EN-ZH Transformer Model

A Transformer-based neural machine translation model for English-to-Chinese translation, trained on 100,000 parallel sentence pairs from diverse domains.

Model Description

This model implements a standard encoder-decoder Transformer architecture optimized for English-to-Chinese translation.
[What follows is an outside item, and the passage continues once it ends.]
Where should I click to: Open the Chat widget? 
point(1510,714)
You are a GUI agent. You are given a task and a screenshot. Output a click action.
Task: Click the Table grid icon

It uses BPE tokenization for English and character-level BPE tokenization for Chinese, achieving better handling of Chinese morphology.

Model type: Transformer (Sequence-to-Sequence)
Language pair: English (source) → Chinese Simplified (target)
License: MIT
Parameters: 65,894,519 (~66M)

Performance

Evaluated on 500 test samples:

Metric	Greedy Decoding	Beam Search (size=5)
chrF	51.24	54.47
BLEU	66.82	69.15

Beam search provides +3.23 chrF improvement over greedy decoding.

Model Architecture

Parameters: 65,894,519 (~66M)
Embedding dimension (d_model): 512
Feed-forward dimension: 2048
Attention heads: 8
Encoder layers: 6
Decoder layers: 6
Dropout rate: 0.4
Positional encoding: Sinusoidal (max length: 5000)
Normalization: Pre-norm (norm_first=True)

Vocabulary Sizes:

English (source): 32,000 tokens (BPE)
Chinese (target): 5,239 tokens (Character-level BPE)

Uses

Direct Use

This model is suitable for:

General domain English-to-Chinese translation
Political and diplomatic text translation
Educational purposes
Research and experimentation

Best for: Formal and political text, as the model was trained primarily on such content.

Demo

Try the model interactively: EN-ZH Transformer Space

How to Use

Using the Space

The easiest way to use this model is through the Gradio interface:

Visit the Space
Enter English text in the input box
Click "Submit" to get the Chinese translation

Using with Python

from huggingface_hub import hf_hub_download
import torch
import json
from tokenizers import Tokenizer

# Download model files
REPO_ID = "jiaxinnnnn/EN-ZH_Transformer_Model"
config_path = hf_hub_download(repo_id=REPO_ID, filename="config.json")
model_path = hf_hub_download(repo_id=REPO_ID, filename="best_model_finetuned.pt")
en_tokenizer_path = hf_hub_download(repo_id=REPO_ID, filename="en_tokenizer.json")
zh_tokenizer_path = hf_hub_download(repo_id=REPO_ID, filename="zh_tokenizer.json")

# Load tokenizers
en_tokenizer = Tokenizer.from_file(en_tokenizer_path)
zh_tokenizer = Tokenizer.from_file(zh_tokenizer_path)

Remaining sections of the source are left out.